L’arte di Fabre è un cerimoniale pre-crocifissione che l’artista propone al pubblico e che, parallelamente, è riproposto in mostra con uno stesso andamento rituale, attraverso l’esposizione che procede dagli archivi personali dell’artista, fino alle operazioni di re-enacted performative proposte in video. La mostra sfrutta naturalmente e sapientemente spazi e tecnologia, per creare un flusso di coscienza coerente tra le opere e esponendo in questo modo quarant’anni di «modelli pensanti», come definiti da Fabre, in cui le memorie esteriorizzate riattivano il flagello del corpo.
La mostra si risolve a partire dalle riflessioni critiche sul valore del denaro e sull’opera d’arte, avviate da Fabre dal 1978 con l’azione Money Performance, in cui le considerazioni sul potere del denaro nell’arte sono avviate attraverso il gioco linguistico e in ready-made duchampiano, per poi attraversare la teorizzazione della «Ball-pen art», posta in essere dall’autore belga attraverso l’irriverenza verso i maestri del passato (nella performance Ilad of the Bic-Art del 1980) e mediante l’atto claustrofobico e ossessivo della scrittura (in The Bic-Art Room del 1981).
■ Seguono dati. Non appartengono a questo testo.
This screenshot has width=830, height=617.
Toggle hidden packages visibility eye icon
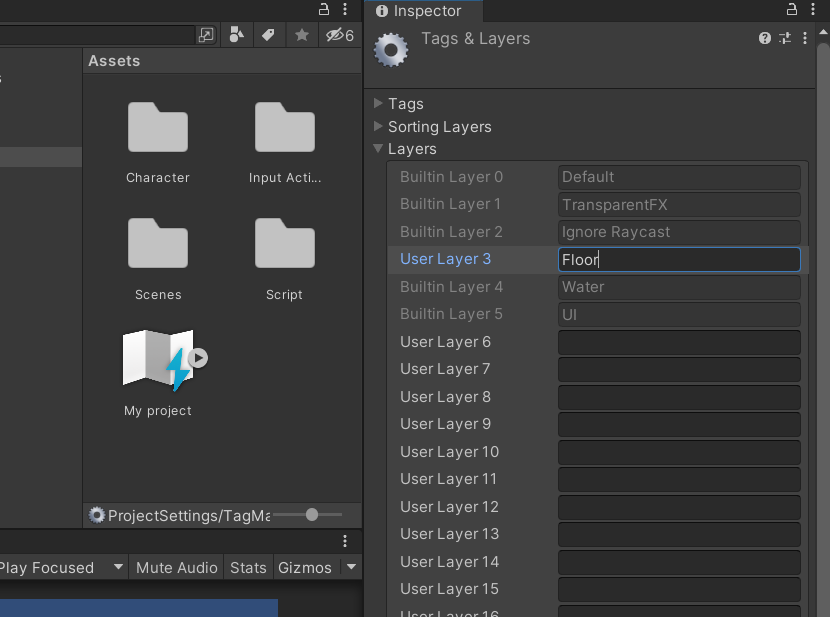pos(339,35)
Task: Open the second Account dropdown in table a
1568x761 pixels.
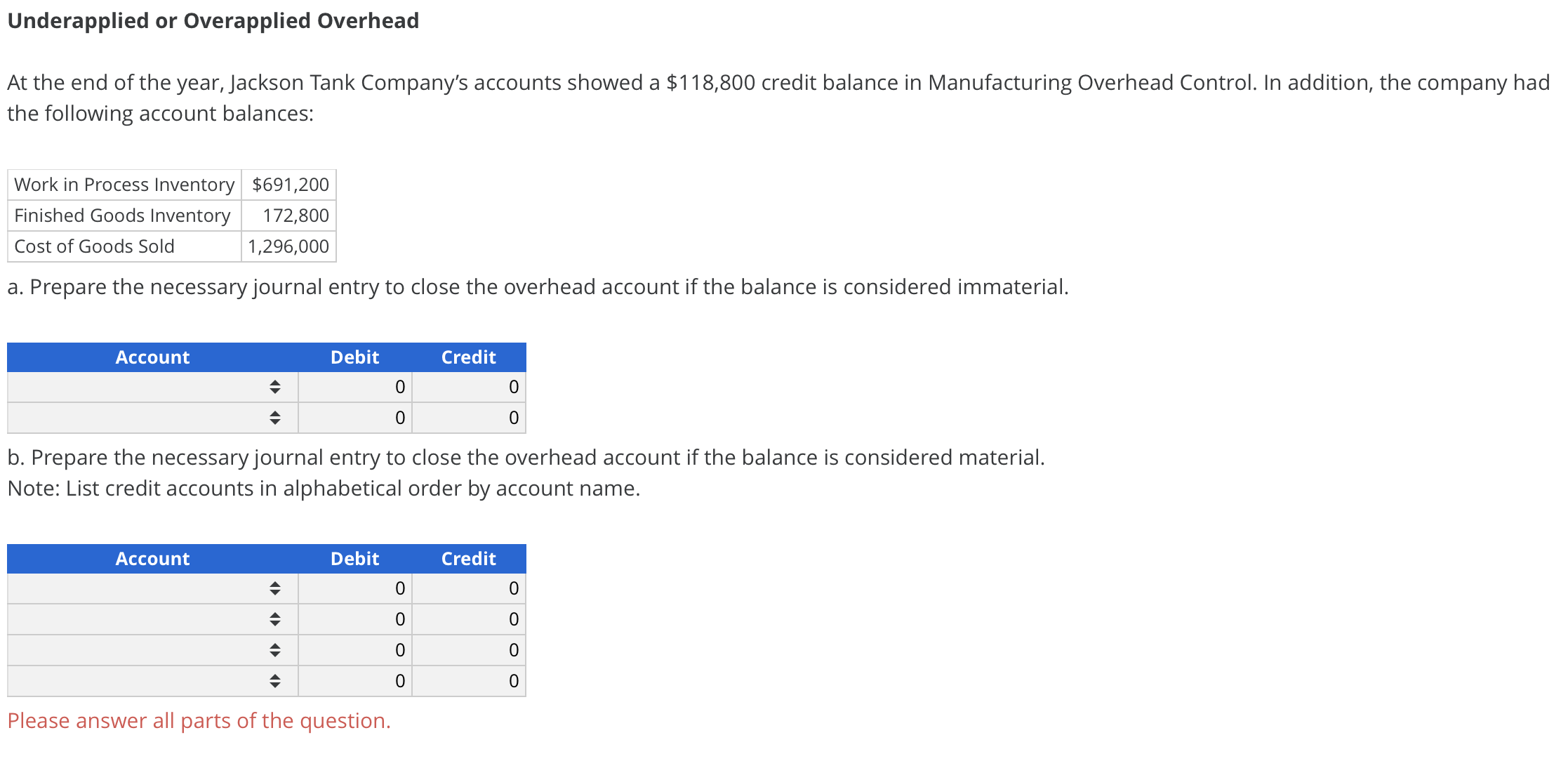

La condizione dell’artista come «pianificatore dell’impossibile» è enucleata da Fabre nella scultura autobiografica e citazionale di The Man Measuring the Clouds, in cui il senso dell’equilibrio precario è un omaggio alla morte, al ruolo dell’artista e alla sua impresa del «misurare le nuvole», inevitabilmente destinata al fallimento. L’espiazione di un peccato, quello dell’essere artista, sembra giustificare l’azione di Sanguis/Mantis (2001), in cui l’auto-stillicidio rappresenta contemporaneamente il superamento dei limiti fisici, attraverso una messa in scena teatrale, e la presa di consapevolezza circa la condizione dell’artista, inteso come fallimentare «guerriero della bellezza».
La liberazione dell’arte dall’arte quindi, che parte dalle ispirazioni di epoca medievale dei maestri Van Eyck, Bosch e Brueghel il Vecchio, per arrivare a una liberazione che si insinua nelle viscere dell’artista stesso, indotto, ma non costretto, ad equipararsi alla figura del criminale, nella comune condizione di outsider. Performance è per Fabre un perforare se stessi, un attraversamento che dall’attore arriva alla mente di chi osserva, per ritornare nuovamente, potenziato di senso, al corpo dell’artista, nutrito ancora una volta dal proprio sangue, dalla propria arte.